Bangui begins the book by differentiating geopolitics from ‘geo-strategy’, opting to use the latter and defining it as “the implementation of operational tools to serve a great purpose of international or military policy. It is a method of political action in space, a study of power relations between powers, from all geographic angles” (xvi), but then does not appear to return to a discussion of this (or any other) theoretical position again. This volume, whose tone might be described as non-academic in places, is also somewhat out of date; for example it does not include South Africa’s entry into the BRICS countries which would be relevant in a discussion about emerging actors in Africa, does not seem aware of China’s own 2011 accounts of it having prioritised Africa over all other regions to which to donate its foreign aid funds since 2009, and it vastly overestimates the amount of Chinese aid, which according to the most recent and comprehensive data available now is much smaller than was previously thought.
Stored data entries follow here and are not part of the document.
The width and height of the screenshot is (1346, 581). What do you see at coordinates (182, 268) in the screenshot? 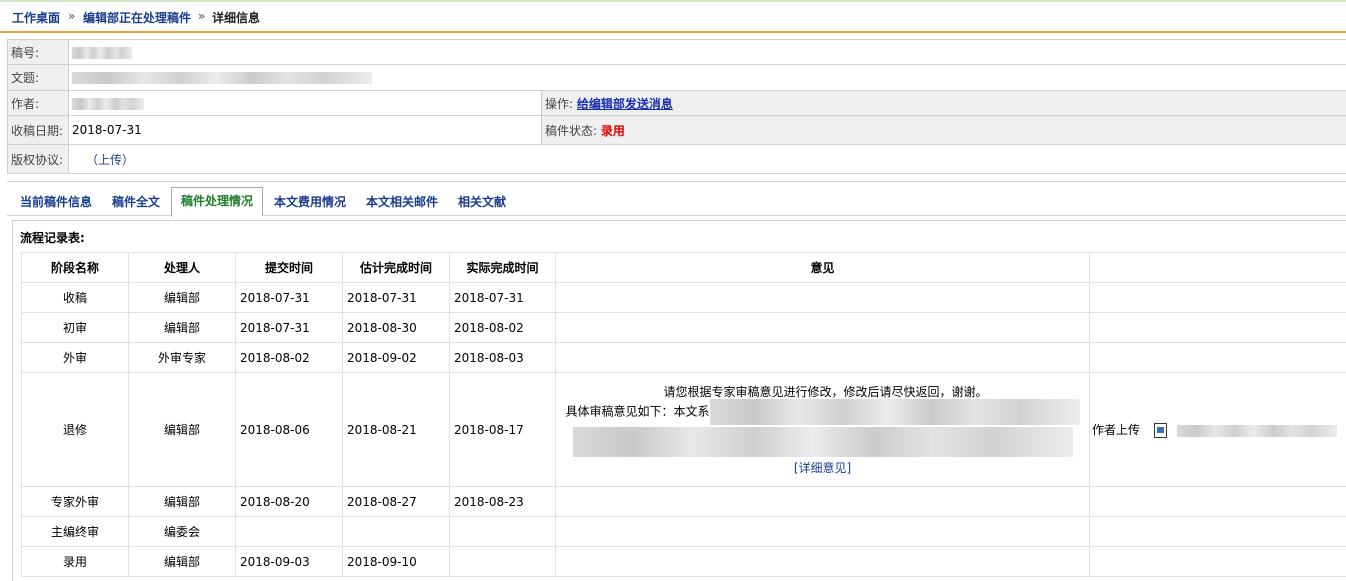
I see `col-header-handler: 处理人` at bounding box center [182, 268].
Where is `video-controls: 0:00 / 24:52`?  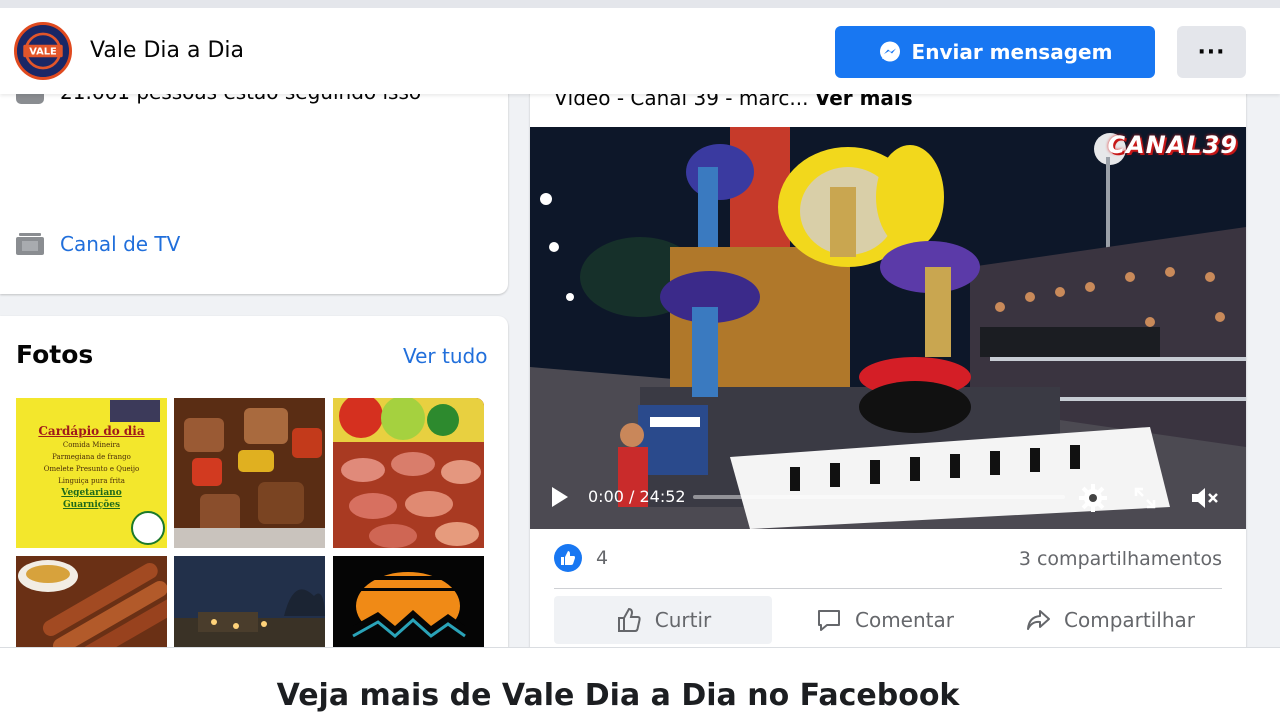 video-controls: 0:00 / 24:52 is located at coordinates (888, 499).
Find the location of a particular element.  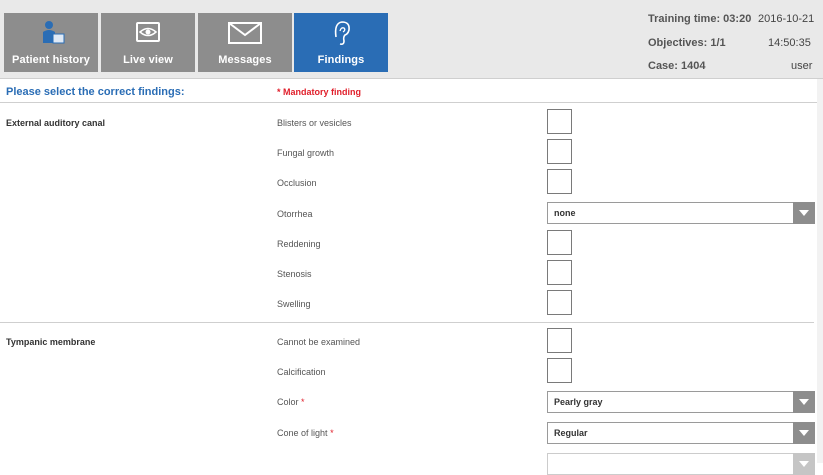

date: 2016-10-21 is located at coordinates (786, 19).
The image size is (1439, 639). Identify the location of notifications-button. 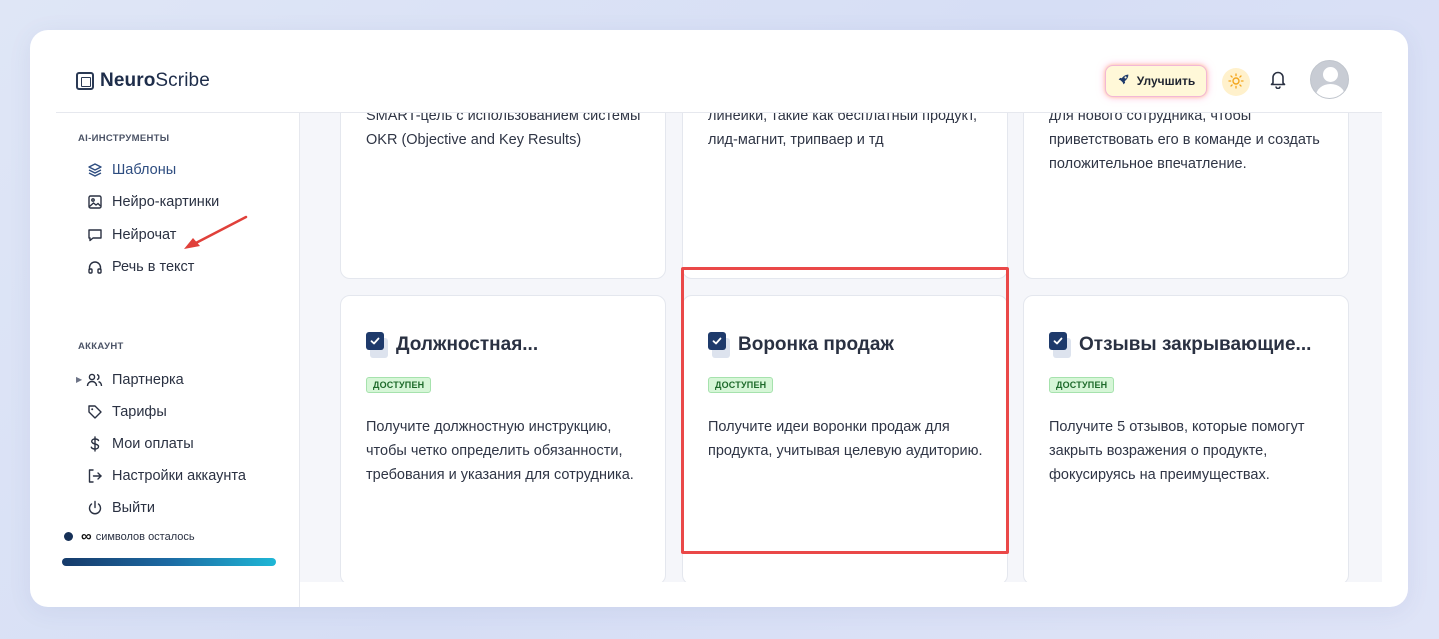
(1278, 81).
While it offers an important viewpoint on the Sino-African debate, having been written by an African from what Thierry Bangui asserts is “an African perspective” on China’s interactions with Africa, when too often the loudest voices in the commentary have been Western ones, China, A New Partner for Africa’s Development’s contribution to the academic discipline of Sino-African relations is unclear. The book is more likely to appeal to the general public than to Sino-African scholars, especially those members of the public who would like to read a more-contentious view of this increasingly-important relationship.